START Materials provided

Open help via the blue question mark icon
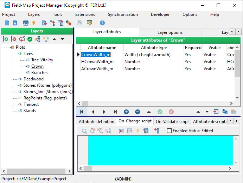Image resolution: width=243 pixels, height=183 pixels. 102,23
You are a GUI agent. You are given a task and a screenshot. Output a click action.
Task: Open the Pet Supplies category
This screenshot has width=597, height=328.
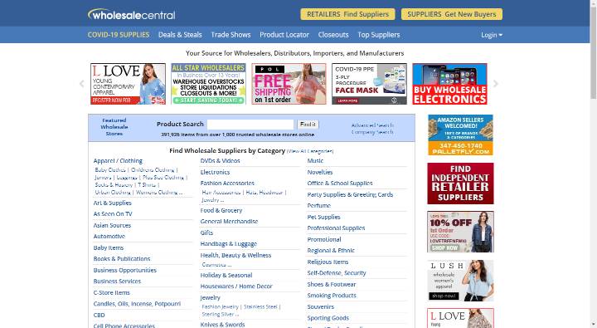[323, 217]
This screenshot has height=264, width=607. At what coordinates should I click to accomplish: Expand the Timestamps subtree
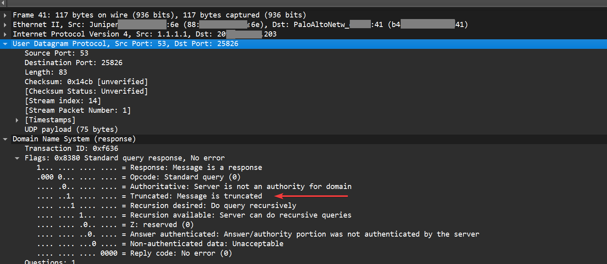[17, 119]
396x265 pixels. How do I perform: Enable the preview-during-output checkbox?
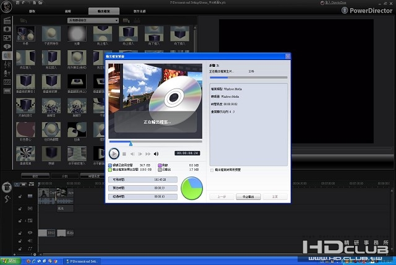click(x=213, y=170)
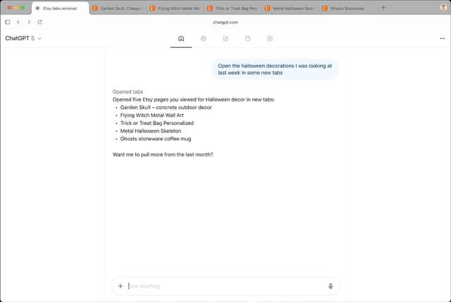Open a new browser tab with plus
The width and height of the screenshot is (451, 302).
(383, 8)
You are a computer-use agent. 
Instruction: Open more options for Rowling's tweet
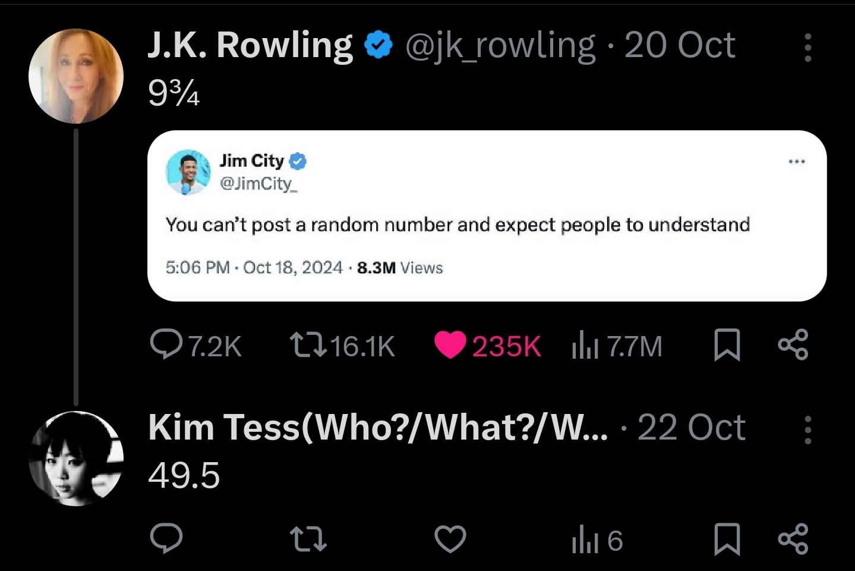807,48
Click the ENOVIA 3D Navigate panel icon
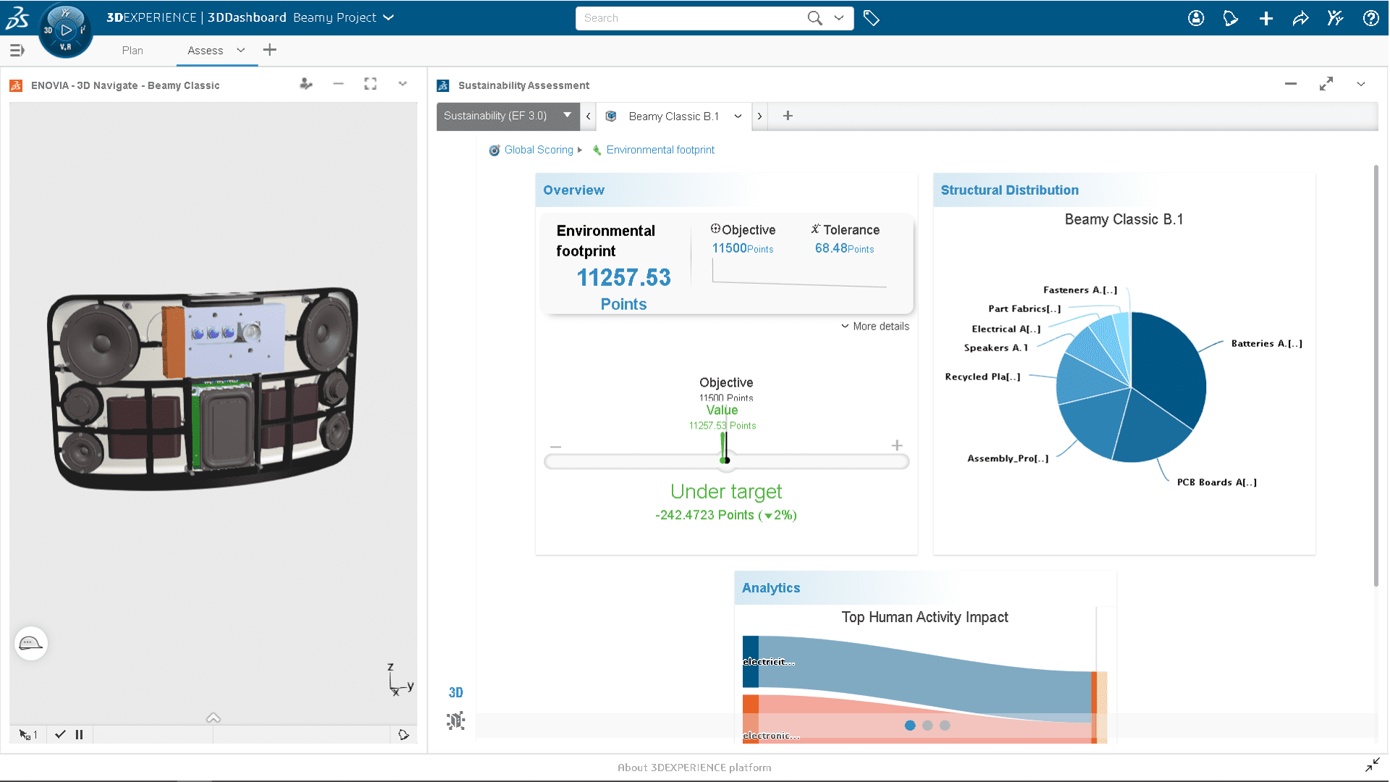 click(x=14, y=85)
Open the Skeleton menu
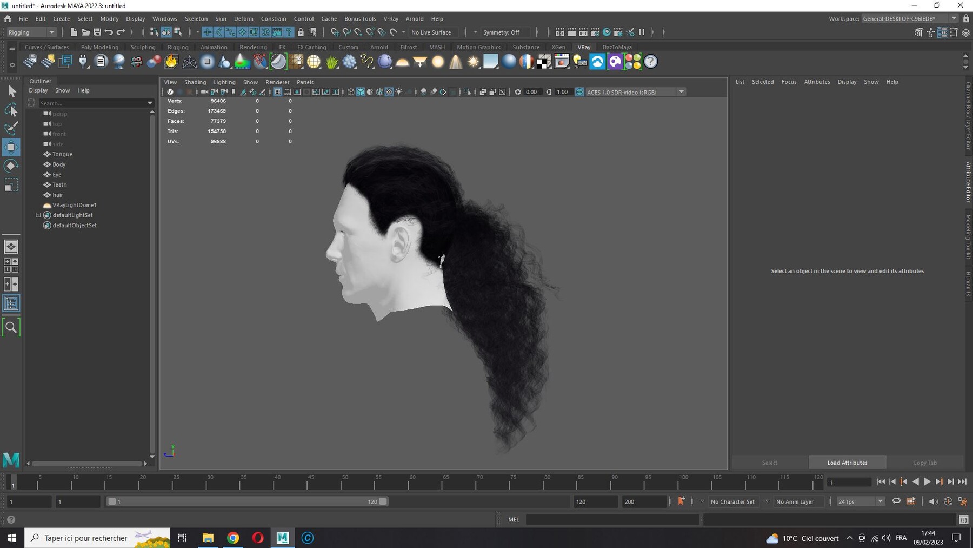The width and height of the screenshot is (973, 548). 196,18
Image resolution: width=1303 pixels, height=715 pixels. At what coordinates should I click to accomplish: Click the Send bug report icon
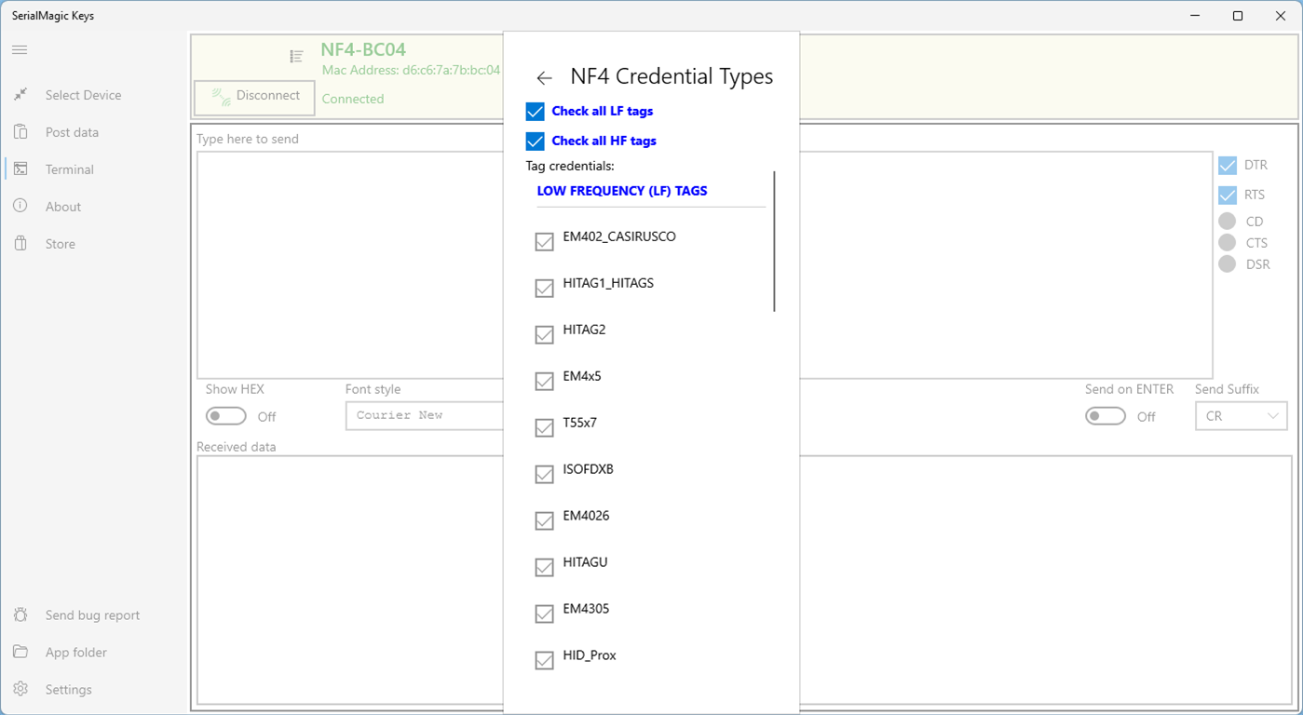20,615
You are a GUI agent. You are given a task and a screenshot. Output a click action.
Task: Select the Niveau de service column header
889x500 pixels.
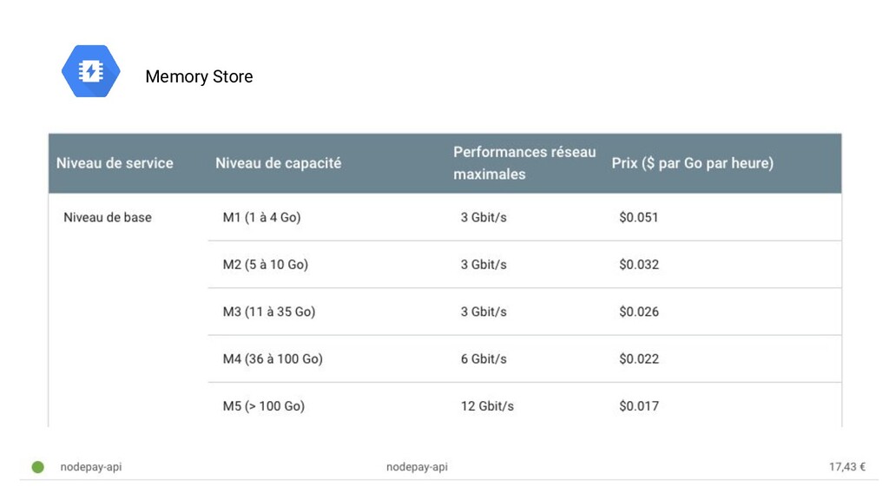tap(115, 163)
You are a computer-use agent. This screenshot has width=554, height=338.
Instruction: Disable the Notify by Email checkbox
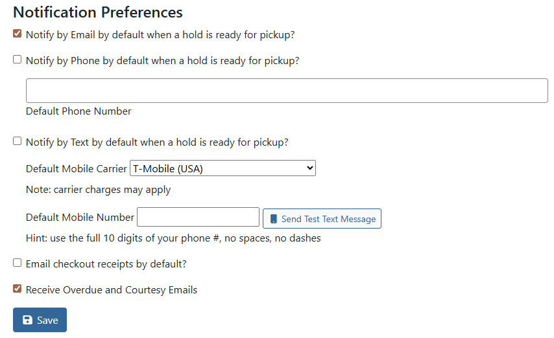[18, 34]
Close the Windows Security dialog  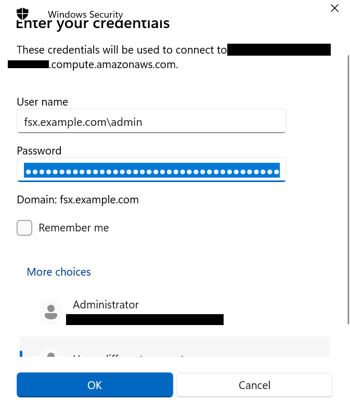[x=334, y=8]
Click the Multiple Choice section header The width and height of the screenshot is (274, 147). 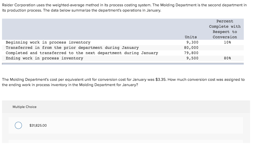(x=24, y=107)
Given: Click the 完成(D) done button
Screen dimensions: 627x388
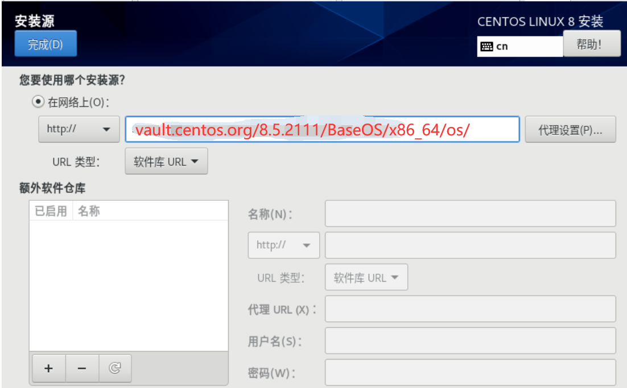Looking at the screenshot, I should click(x=46, y=44).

END Materials provided

I'd like the number of lines in the listing above that contain the string "agent", and only the number.

Response → 4